A Faculty Senate four-by-four task force report recently labeled the new curriculum proposal “a solution looking for a problem.” Funny, since as a student, the problem has been obvious to me since I first cracked open the GW Bulletin.

Four-by-four is a solution to the problem of curricular incoherence and excess. The real reason four-by-four is being met with puzzlement or wariness is because the outcomes it seeks are quite unpopular both at GW and other universities.

Four-by-four would mean a tightening of the curriculum, which could not be more opposed to the guiding principle in higher education today: “teach anything.” Currently, there is no subject too piddling to be explored in a three-credit course.

Conversely, a successful implementation of a new class structure would force administrators to make that careful delineation between information and knowledge. Four-by-four is also meant to be a dramatic shake-up, an opportunity to clean house. It would ask us to rethink what a major is, what general curriculum requirements should be and how students ought to spend their time here. If we turn it into an attempt to dance around students’ internships and carefully guarded academic fiefdoms, it’s dead on arrival.

That said, I worry GW’s four-by-four proposal is too reliant on wishful thinking to implement its reforms. The most obvious mistake is the proposed reduction in overall class time, which makes the assumption that students will complete more work independently. A second assumption is that professors will diligently increase course requirements to justify the extra credit hour. My guess is that without oversight, many professors won’t change their courses an iota – though creating longer time-bands would certainly send the right hint.

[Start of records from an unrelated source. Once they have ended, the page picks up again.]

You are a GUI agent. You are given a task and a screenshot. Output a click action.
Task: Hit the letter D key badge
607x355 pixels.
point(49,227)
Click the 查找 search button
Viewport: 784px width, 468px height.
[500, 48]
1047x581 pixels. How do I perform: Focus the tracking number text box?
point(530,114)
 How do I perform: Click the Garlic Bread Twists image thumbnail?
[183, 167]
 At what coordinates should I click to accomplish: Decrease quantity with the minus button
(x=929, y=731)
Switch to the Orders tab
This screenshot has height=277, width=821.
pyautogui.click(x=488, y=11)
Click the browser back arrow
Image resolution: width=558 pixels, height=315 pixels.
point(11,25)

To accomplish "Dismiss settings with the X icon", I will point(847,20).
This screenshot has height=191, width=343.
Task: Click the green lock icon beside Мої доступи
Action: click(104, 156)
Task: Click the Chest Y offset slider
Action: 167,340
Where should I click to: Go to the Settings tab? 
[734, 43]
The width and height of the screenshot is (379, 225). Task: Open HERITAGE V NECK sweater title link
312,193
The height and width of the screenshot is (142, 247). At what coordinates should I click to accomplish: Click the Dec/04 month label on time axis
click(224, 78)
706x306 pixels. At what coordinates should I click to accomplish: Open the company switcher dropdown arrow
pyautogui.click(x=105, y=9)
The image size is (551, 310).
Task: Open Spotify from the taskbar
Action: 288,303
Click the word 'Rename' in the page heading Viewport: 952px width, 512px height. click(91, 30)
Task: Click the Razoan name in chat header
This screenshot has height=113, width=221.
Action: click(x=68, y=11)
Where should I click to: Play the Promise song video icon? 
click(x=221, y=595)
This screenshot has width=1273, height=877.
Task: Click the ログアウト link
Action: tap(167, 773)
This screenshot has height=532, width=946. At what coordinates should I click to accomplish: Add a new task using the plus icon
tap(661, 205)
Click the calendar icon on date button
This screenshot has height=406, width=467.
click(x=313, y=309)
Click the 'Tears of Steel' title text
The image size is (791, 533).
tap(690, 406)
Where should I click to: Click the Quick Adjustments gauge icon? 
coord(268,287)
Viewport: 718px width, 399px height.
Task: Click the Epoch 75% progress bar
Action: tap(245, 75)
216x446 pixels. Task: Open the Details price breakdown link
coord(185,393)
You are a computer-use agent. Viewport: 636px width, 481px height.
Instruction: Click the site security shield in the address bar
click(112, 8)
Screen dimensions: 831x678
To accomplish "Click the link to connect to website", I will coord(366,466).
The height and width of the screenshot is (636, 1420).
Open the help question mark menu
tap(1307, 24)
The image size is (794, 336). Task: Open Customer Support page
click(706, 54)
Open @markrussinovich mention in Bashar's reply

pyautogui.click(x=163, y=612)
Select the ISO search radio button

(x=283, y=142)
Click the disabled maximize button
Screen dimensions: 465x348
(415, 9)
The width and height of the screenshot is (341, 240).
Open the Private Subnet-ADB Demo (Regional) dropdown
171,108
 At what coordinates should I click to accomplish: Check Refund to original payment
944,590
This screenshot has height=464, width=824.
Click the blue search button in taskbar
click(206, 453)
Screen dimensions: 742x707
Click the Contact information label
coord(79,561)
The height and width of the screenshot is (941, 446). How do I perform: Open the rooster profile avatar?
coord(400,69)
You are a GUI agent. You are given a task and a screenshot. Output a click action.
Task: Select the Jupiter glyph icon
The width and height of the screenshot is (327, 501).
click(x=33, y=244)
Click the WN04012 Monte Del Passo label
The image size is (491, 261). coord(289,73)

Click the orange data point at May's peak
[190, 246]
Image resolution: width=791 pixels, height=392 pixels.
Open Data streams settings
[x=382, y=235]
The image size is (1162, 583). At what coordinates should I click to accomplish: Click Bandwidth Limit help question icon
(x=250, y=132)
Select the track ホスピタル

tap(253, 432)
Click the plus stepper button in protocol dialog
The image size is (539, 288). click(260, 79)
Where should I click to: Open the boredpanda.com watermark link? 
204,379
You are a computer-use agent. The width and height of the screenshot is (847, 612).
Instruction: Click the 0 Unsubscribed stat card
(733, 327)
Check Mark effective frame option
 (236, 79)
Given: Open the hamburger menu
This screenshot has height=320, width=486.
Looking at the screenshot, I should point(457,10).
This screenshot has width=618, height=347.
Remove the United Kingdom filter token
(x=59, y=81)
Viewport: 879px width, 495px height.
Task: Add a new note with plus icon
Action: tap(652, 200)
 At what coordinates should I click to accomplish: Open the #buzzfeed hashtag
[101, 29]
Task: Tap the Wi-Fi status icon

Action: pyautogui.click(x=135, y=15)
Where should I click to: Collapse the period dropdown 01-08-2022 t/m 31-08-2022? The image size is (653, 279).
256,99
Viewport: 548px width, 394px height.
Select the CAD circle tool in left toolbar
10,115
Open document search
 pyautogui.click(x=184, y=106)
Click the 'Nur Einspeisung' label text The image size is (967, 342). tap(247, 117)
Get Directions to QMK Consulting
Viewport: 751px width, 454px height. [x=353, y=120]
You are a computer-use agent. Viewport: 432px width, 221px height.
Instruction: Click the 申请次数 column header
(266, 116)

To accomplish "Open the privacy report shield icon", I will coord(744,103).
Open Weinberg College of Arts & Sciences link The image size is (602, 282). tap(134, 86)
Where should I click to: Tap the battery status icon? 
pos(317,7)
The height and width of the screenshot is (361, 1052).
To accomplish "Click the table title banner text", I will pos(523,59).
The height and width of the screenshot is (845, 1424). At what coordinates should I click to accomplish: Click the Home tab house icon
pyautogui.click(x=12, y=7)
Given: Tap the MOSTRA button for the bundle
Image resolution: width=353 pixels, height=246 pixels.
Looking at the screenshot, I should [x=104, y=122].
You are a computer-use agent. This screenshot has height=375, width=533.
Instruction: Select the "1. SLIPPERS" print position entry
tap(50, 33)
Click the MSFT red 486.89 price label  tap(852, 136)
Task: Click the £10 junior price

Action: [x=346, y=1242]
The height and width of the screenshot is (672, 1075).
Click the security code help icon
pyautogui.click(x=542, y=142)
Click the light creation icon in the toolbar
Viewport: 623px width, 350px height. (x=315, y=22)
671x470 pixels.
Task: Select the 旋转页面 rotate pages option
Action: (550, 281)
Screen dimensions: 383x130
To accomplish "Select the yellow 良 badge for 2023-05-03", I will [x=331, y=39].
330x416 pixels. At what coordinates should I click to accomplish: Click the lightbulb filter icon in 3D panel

There seems to be a preoccupation with discussing how four-by-four will affect students’ ability to intern, along with a subsequent debate over whether the University should be so actively encouraging its students to take jobs around the city.

Obviously, many students coming to Washington want to join the student workforce, but the degree to which interning has become an obsession is troubling. Educators cannot surrender their charge to K Street. What they can do is address the reasons why students are so disconnected from their classes that they’d rather spend more of their day at a photocopier.

I have a simple test for determining if a book I’m reading is good: while I am reading it, I don’t feel like I should be doing something else. In the end, this should be the model for how we provide education. As compelling as D.C. is, students receiving a first-class education should not feel like they ought to be somewhere else – the grunt work can wait for the summer or graduation.

Four-by-four, if anything, is a chance for proponents of serious education to put the case back in our favor. New courses that seek to establish the “relevance” of universities in 21st century society are not needed. We must rediscover great books and great ideas. We must demonstrate that we are here as a spiritual and intellectual repository, not only as career prep.

So many Americans lament that our social, political and business leaders are technically proficient yet emotionally and intellectually sterile, but we have the tools to change this. We still possess the texts – religious, philosophical, historical and literary – that have challenged and intrigued men and women for centuries. Admittedly, it’s not as sexy as a six-year BA/JD degree, but a well-rounded liberal arts curriculum has turned out quite few successful people who are (gasp!) happy with their lives.

If GW does opt for four-by-four in the coming months, it will be less a story of reckless change than one of getting back to what is tried-and-true: a conservative ideal, misconstrued by academe as a radical one.

-The writer, a sophomore majoring in English, is a Hatchet columnist.